She comes like the hushed beauty of the night,

But sees too deep for laughter;

Her touch is a vibration and a light

From worlds before and after.

[Charles E. Markham

POETRY

Poetry? Can I define it, you inquire?

Yes; by your pleasure,

Poetry is Thought, in princeliest attire,

Treading a measure.

[Duffield Osborne

[2] THE YEAR’S MINSTRELSY

Spring, the low prelude of a lordlier song;

Summer, a music without hint of death:

Autumn, a cadence lingeringly long:

Winter, a pause;—the Minstrel-Year takes breath.

[William Watson

THE SUN

All the World’s bravery that delights our eyes,

Is but thy several liveries;

Thou the rich dye on them bestow’st,

Thy nimble Pencil paints this landscape as thou go’st.

[Abraham Cowley

[3] FAREWELL

I strove with none, for none was worth my strife.
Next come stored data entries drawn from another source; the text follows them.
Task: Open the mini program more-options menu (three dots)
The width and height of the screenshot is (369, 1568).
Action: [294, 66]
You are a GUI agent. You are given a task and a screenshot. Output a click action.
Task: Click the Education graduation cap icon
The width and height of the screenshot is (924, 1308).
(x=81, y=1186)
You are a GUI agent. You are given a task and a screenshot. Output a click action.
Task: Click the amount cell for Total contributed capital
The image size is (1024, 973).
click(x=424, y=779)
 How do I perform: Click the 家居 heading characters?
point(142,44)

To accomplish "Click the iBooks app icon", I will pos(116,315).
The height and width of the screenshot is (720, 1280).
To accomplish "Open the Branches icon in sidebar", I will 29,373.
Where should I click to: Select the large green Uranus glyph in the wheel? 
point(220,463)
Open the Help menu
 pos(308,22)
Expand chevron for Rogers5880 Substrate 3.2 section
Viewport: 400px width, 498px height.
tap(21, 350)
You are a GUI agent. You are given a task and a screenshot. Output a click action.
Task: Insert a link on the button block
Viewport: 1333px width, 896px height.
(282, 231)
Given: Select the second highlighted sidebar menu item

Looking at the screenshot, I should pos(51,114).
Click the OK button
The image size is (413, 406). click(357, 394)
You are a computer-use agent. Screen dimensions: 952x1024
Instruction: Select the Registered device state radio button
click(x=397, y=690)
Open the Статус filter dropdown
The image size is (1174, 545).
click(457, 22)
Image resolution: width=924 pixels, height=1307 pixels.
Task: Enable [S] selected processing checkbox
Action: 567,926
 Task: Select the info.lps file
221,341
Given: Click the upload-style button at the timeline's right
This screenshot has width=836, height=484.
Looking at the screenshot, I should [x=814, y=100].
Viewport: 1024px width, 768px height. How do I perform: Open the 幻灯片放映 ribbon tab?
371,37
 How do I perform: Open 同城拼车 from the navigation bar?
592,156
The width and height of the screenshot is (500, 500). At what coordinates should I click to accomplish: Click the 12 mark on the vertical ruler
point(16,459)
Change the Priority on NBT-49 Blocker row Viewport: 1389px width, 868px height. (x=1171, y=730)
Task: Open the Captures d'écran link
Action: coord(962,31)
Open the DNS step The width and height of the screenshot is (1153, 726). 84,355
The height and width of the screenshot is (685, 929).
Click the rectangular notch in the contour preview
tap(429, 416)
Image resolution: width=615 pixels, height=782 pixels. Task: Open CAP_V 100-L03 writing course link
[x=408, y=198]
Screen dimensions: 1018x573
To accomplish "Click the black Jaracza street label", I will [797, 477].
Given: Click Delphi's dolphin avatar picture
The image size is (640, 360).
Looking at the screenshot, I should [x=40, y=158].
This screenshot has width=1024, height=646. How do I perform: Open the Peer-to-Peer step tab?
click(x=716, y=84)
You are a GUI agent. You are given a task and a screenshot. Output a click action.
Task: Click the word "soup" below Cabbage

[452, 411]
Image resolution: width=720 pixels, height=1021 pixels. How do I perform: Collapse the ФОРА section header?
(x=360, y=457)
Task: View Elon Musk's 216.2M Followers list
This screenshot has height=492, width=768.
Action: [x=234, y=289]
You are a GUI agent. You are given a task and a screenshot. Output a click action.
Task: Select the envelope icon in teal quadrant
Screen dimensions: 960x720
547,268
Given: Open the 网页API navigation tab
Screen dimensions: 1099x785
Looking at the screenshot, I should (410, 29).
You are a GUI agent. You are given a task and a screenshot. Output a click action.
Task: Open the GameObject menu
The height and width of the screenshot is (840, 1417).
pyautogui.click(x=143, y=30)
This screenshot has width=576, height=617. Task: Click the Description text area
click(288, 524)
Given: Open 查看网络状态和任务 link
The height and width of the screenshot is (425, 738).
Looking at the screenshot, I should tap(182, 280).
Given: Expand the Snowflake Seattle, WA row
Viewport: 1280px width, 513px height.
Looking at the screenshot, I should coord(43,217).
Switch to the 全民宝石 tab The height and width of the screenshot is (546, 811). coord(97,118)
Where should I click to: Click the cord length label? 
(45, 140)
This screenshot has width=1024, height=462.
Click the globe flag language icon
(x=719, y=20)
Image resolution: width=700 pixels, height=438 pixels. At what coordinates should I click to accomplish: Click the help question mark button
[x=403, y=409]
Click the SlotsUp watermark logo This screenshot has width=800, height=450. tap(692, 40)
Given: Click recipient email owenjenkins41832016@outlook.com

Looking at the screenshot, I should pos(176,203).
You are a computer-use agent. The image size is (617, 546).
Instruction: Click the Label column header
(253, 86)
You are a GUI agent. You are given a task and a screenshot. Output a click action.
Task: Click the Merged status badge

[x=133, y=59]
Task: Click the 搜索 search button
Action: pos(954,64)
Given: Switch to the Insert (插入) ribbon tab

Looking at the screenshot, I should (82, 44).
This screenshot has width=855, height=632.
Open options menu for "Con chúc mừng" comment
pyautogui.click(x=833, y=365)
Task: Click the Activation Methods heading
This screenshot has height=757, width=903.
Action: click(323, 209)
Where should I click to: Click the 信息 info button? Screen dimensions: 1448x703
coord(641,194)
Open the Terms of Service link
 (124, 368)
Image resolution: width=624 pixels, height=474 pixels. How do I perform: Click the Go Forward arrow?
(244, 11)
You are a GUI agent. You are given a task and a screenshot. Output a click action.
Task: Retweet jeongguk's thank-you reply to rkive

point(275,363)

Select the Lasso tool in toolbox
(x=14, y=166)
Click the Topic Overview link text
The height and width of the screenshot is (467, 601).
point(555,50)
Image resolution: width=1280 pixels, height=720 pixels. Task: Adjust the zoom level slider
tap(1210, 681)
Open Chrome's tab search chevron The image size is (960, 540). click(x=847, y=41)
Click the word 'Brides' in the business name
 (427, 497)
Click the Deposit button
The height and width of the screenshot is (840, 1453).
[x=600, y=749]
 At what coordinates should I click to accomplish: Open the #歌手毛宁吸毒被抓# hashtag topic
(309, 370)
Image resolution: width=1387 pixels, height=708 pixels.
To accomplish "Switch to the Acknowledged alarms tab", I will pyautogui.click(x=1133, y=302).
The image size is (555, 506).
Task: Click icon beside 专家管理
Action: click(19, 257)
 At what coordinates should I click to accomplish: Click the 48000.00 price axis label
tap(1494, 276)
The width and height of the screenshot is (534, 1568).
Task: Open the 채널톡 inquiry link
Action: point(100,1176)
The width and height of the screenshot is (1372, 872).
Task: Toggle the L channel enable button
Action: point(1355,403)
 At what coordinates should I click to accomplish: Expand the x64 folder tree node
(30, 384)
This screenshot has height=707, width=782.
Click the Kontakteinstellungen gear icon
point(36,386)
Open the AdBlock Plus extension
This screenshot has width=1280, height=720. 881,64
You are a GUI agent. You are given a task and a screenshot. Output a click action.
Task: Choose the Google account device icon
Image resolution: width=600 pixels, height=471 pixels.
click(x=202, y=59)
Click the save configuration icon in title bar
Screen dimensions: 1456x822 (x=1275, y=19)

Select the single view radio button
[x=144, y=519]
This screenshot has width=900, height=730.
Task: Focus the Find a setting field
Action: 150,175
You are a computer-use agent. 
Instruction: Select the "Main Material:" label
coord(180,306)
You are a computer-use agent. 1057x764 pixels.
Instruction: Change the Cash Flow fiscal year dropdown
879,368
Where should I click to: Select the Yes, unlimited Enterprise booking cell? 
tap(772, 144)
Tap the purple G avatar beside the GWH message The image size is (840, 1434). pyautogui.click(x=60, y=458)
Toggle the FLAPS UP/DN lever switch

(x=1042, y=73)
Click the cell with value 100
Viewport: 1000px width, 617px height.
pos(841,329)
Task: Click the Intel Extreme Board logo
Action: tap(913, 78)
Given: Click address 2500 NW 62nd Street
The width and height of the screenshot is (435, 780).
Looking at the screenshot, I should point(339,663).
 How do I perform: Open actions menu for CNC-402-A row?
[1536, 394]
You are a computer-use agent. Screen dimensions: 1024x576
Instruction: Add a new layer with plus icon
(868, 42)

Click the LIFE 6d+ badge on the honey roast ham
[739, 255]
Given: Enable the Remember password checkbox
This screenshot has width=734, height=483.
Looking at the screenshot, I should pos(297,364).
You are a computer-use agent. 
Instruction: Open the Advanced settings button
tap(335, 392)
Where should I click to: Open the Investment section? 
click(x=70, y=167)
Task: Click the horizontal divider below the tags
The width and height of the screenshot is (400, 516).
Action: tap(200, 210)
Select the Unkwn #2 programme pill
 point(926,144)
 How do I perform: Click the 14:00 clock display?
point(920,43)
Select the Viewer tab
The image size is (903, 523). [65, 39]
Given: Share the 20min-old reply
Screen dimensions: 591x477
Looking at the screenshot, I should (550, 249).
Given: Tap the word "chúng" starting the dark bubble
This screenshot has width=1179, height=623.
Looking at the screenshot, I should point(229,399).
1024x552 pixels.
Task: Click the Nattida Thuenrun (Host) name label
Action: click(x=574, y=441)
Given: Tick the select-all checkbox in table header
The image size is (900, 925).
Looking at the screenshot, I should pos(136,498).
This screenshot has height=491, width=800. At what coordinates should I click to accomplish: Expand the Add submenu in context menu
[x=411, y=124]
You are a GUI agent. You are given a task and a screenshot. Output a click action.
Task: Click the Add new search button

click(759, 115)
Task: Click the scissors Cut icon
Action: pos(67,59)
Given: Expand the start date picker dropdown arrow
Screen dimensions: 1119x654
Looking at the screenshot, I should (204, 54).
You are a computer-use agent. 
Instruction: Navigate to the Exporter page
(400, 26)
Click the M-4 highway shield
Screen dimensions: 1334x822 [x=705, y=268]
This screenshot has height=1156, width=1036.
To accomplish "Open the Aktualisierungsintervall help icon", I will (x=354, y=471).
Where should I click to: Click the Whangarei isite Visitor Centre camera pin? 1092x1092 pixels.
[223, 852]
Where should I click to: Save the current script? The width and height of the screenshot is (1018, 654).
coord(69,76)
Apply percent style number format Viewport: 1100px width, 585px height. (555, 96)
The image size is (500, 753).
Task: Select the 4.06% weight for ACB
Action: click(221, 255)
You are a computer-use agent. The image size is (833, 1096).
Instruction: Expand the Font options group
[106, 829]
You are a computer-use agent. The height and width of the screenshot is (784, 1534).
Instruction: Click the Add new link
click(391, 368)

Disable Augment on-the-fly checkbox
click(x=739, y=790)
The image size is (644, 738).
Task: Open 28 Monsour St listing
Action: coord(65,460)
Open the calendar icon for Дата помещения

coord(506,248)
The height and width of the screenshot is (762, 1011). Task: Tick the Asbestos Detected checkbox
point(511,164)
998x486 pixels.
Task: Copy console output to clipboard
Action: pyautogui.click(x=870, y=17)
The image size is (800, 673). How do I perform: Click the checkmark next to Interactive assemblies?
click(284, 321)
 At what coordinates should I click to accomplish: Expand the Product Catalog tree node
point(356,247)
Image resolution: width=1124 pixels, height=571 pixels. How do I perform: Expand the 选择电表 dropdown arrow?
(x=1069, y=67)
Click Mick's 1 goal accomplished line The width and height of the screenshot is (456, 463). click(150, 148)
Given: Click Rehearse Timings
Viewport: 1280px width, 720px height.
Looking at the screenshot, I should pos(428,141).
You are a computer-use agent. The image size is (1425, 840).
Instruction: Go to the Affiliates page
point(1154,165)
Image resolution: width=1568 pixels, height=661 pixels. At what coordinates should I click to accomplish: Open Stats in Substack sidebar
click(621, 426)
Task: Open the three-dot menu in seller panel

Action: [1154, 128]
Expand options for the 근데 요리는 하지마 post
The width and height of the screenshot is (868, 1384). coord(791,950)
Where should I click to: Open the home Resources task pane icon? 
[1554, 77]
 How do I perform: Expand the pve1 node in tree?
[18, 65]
Nature I loved, and next to nature, art.

I warm’d both hands before the fire of life:

It sinks; and I am ready to depart.

[Walter Savage Landor

LIFE

As a shaft that is sped from a bow unseen to an unseen mark,

As a bird that gleams in the firelight, and hurries from dark to dark,

As the face of the stranger who smiled as we passed in the crowded street,—

Our life is a glimmer, a flutter, a memory, fading, yet sweet!

[William Cranston Lawton

[4] EPIGRAM ON THE DEATH OF EDWARD FORBES.

Nature, a jealous mistress, laid him low.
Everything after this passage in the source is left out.